To coincide with the release of the National Child Development Study’s Age 11 essays, CLS hosted a special tutorial on automated content analysis to help enable researchers to make the most of this new data. The session covered the fundamentals of using the Differential Language Analysis Toolkit (DLATK) and was led by H. Andrew Schwartz (Stony Brook University).
|Date||15 January 2018|
|Time||10:30 - 16:00|
Qualitative data, such as essays and free response questions in surveys, are rich sources of psychological, social and behavioural information. Yet such information has traditionally been impossible to leverage at a large scale.

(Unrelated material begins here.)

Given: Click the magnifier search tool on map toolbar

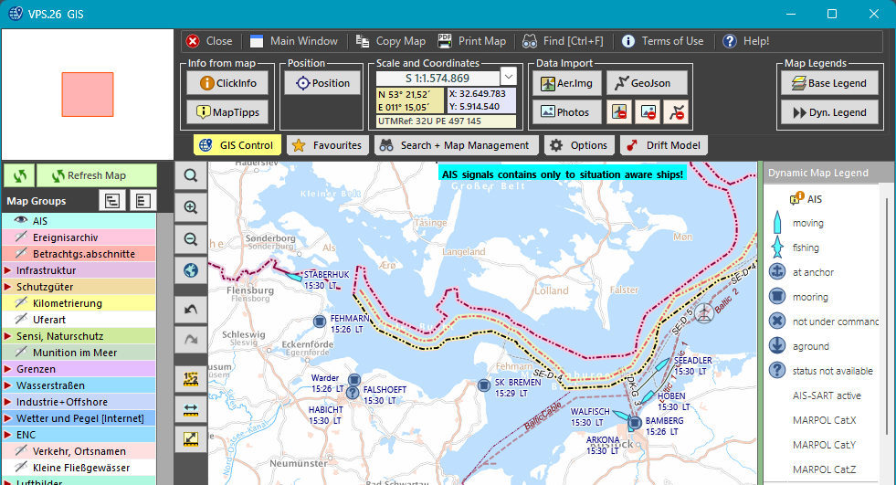Looking at the screenshot, I should click(x=191, y=176).
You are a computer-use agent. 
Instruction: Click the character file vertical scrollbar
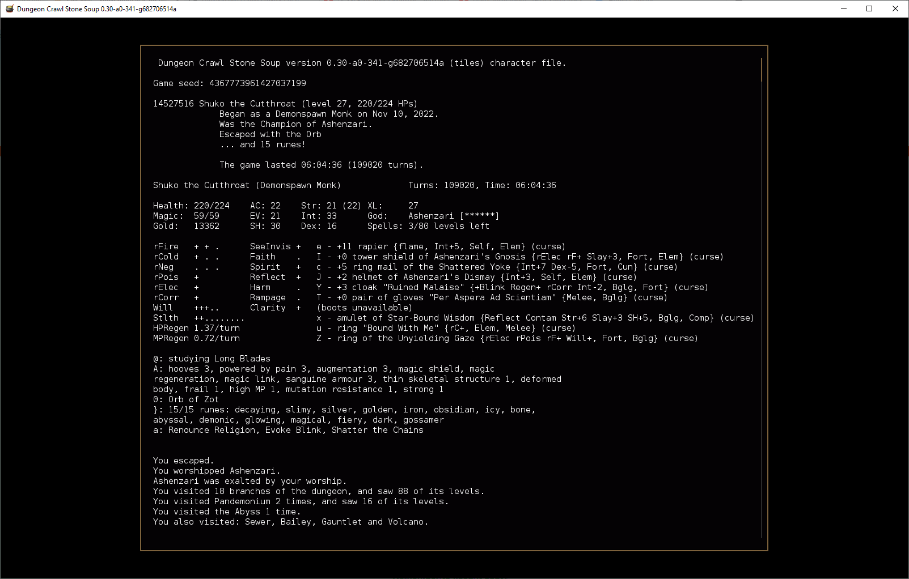(x=761, y=70)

Recent advances in computational linguistics and machine learning have produced automatic content analysis tools, which can now be applied to a wide number of settings, including the open responses collected longitudinally within a large national birth cohort study.
In a new project funded by the Economic and Social Research Council, we are applying such tools to newly transcribed essays that were written by cohort members of the National Child Development Study (NCDS), when they were age 11 in 1969. (“Imagine you are now 25 years old…”) The responses provide a largely untapped source of psychological and behavioural information that can be linked longitudinally to outcomes for the same individuals.
A new dataset containing the fully transcribed text for 10,500 of these essays will be released by the UK Data Service in mid-February 2018, and will be available for researchers worldwide to download and analyse.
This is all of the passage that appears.